PROBLEM: Your response to the data below should hold nothing except the lines from the one containing "This screenshot has height=362, width=705." down to the one containing "the teal Cash", reproduced exactly and without pictures.

PROVIDED ENTRIES:
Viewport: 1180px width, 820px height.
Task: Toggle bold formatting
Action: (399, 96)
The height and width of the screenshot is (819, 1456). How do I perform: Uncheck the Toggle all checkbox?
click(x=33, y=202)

==

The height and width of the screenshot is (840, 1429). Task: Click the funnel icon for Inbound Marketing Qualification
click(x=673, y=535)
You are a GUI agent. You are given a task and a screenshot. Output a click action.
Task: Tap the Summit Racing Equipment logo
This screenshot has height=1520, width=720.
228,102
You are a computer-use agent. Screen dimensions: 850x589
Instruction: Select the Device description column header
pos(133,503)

---

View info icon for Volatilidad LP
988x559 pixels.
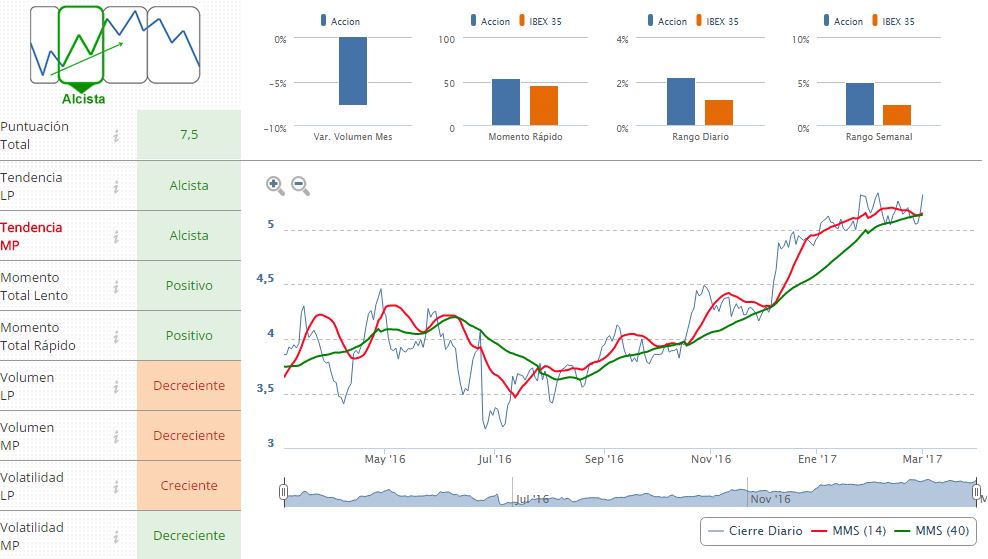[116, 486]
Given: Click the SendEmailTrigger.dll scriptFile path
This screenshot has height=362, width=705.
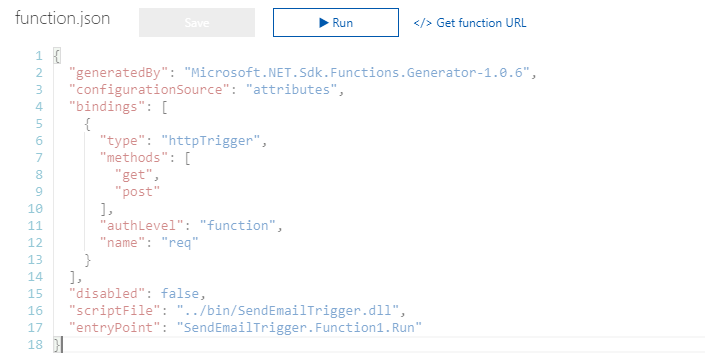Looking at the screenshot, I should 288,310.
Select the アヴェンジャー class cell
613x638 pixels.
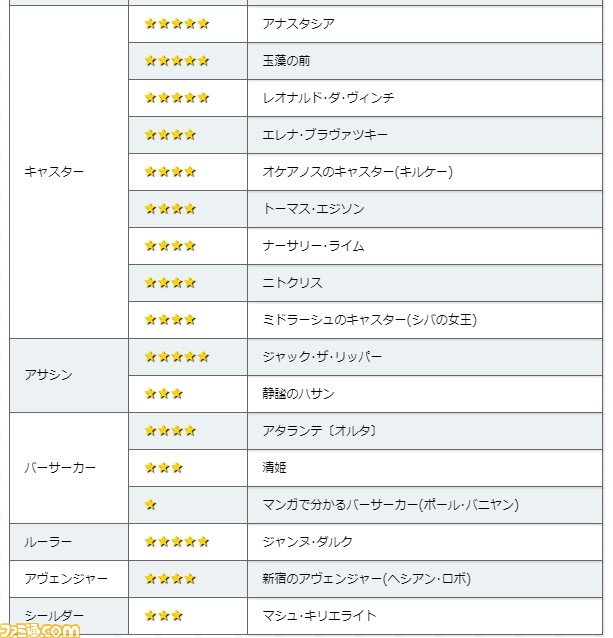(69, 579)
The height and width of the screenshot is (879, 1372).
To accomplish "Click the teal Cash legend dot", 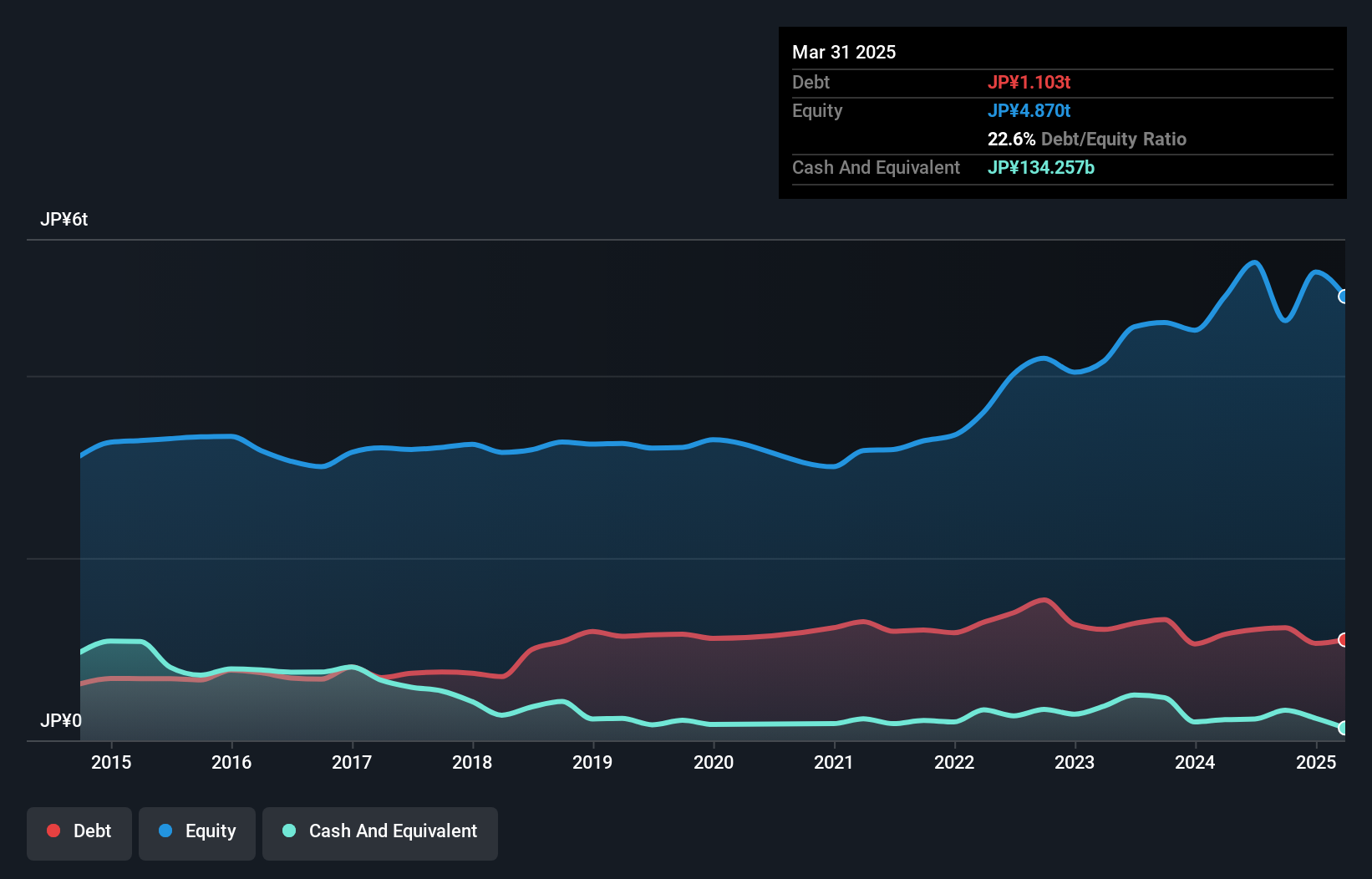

ANSWER SPACE:
This screenshot has height=362, width=705.
Looking at the screenshot, I should 288,310.
Select the アヴェンジャー class cell
613x638 pixels.
(69, 579)
The height and width of the screenshot is (879, 1372).
To accomplish "Click the teal Cash legend dot", 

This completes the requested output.